Eksplisit secara hukum tidak dikenal bahkan tidak akan ditemukan didalam sistim konstitusi NRI yang didasari sistim presidensial terkait ketentuan atau pasal yang menyebut kata dan atau larangan “cawe – cawe”.
Ketentuan larangan politik cawe – cawe atau hak mengintervensi atau lebih tepatnya sikap diskriminatif justru akan ditemukan jika ditelusuri dari sisi terminologi bahasa ( etimologis ), kemudian memenuhi unsur pelanggaran hukum, jika dihubungkan dengan sebuah peristiwa kepentingan suksesi kepemimpinan nasional, dari seorang Jokowi selaku Presiden RI aktif terhadap praktik mempersiapkan agenda suksesi kepemimpinannya untuk bakal pengganti dirinya menjelang habis masa jabatannya.

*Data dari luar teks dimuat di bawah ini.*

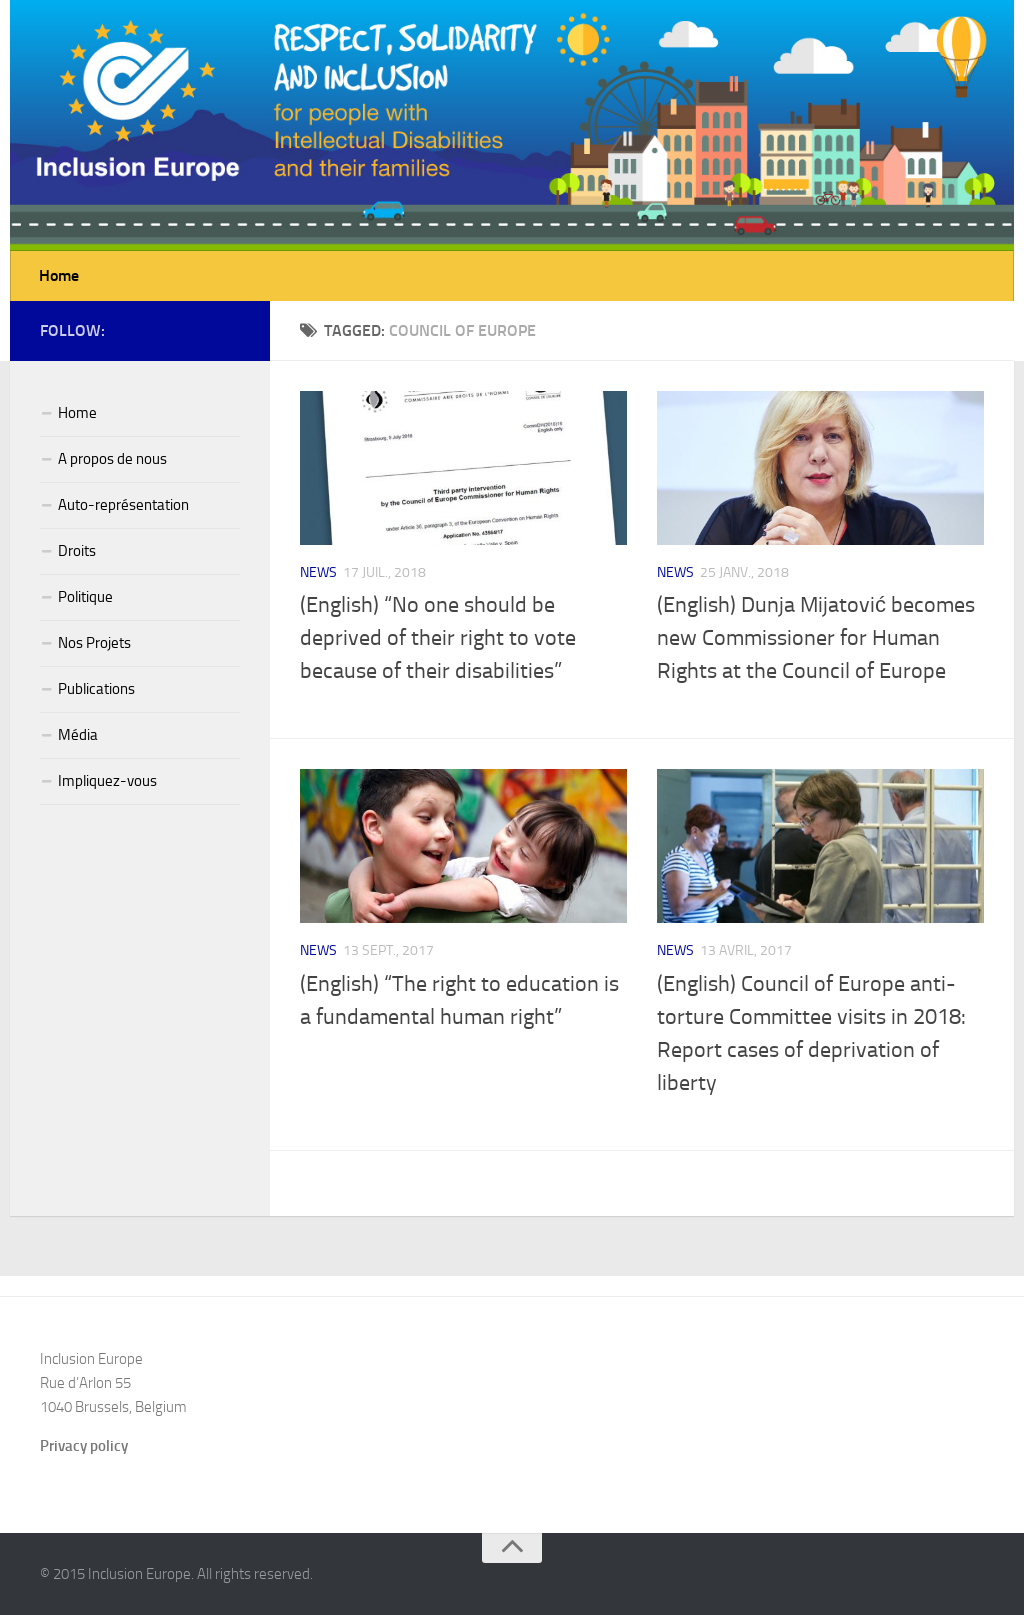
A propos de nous (112, 459)
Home (59, 275)
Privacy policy (84, 1446)
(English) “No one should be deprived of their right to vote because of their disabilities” (438, 638)
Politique (85, 597)
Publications (96, 689)
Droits (77, 551)
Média (78, 735)
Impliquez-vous (107, 781)
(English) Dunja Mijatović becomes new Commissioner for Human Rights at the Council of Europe (816, 638)
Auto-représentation (123, 505)
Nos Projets (94, 643)
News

Maka bila menjurus kearah hal yang demikian, maka sang presiden walau menjelang masa jabatannya berakhir, yang ditengarai kuat telah melakukan politik intervensi serta diskriminatif, maka tetap merupakan hal yang terlarang oleh sistim hukum, karena presiden merupakan pejabat penyelenggara pemerintahan negara atau pejabat eksekutif yang terikat oleh ketentuan sistim hukum yang berkewajiban berperilaku objektif, netralitas dan tidak diskrimnatif, dengan kata lain presiden mesti berada diatas semua kepentingan anak bangsa, sehingga wajib terbebas dari ikatan kelompok, agama dan primordial serta golongan tertentu atau bebas dari politik SARA.
Kewajiban dan atau segala larangan bersikap pro SARA tersebut tetap berlaku walau dalam rangka suksesi kepemimpinan nasional, ketika masa jabatannya, dalam hal ini 2 ( dua ) periode jabatan akan berakhir, yang ditengarai oleh sebab temuan hukum perilaku Jokowi selaku presiden telah melakukan intervensi politik kekuasaan atau praktik politik dinasti, metode politik yang melanggar sistim demokrasi dan sistim presidentil.
Ambisi politik “dinasti” Jokowi disalurkan dengan menggunakan pola preparing penggantinya kepada atau melalui figur anak kandungnya Gibran RR bin Joko Widodo, yang diinsert ( sisipkan ) sebagai kontestan cawapres di pemilu pilpres 2024 kepada kroninya capres Prabowo Subianto, sehingga perilaku politik cawe cawe Jokowi ini identik sebagai perbuatan inkonstitusional dengan pola nepotisme, oleh sebab Prabowo menjabat pembantu dalam kabinetnya sebagai pejabat Menhan.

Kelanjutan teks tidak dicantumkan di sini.